(Request)
Can you rewrite the items below with "button" swapped for "control" and everything else unchanged?

● ● ●

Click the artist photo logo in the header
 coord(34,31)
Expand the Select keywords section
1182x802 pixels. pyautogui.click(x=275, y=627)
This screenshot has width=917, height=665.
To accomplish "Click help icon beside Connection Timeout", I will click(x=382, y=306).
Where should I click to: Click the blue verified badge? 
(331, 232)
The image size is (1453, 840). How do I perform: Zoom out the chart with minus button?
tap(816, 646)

● ● ●

(Response for this exercise)
Click the artist photo logo in the header
 coord(34,31)
Expand the Select keywords section
1182x802 pixels. pyautogui.click(x=275, y=627)
This screenshot has width=917, height=665.
To accomplish "Click help icon beside Connection Timeout", I will click(x=382, y=306).
Where should I click to: Click the blue verified badge? 
(331, 232)
The image size is (1453, 840). How do I perform: Zoom out the chart with minus control?
tap(816, 646)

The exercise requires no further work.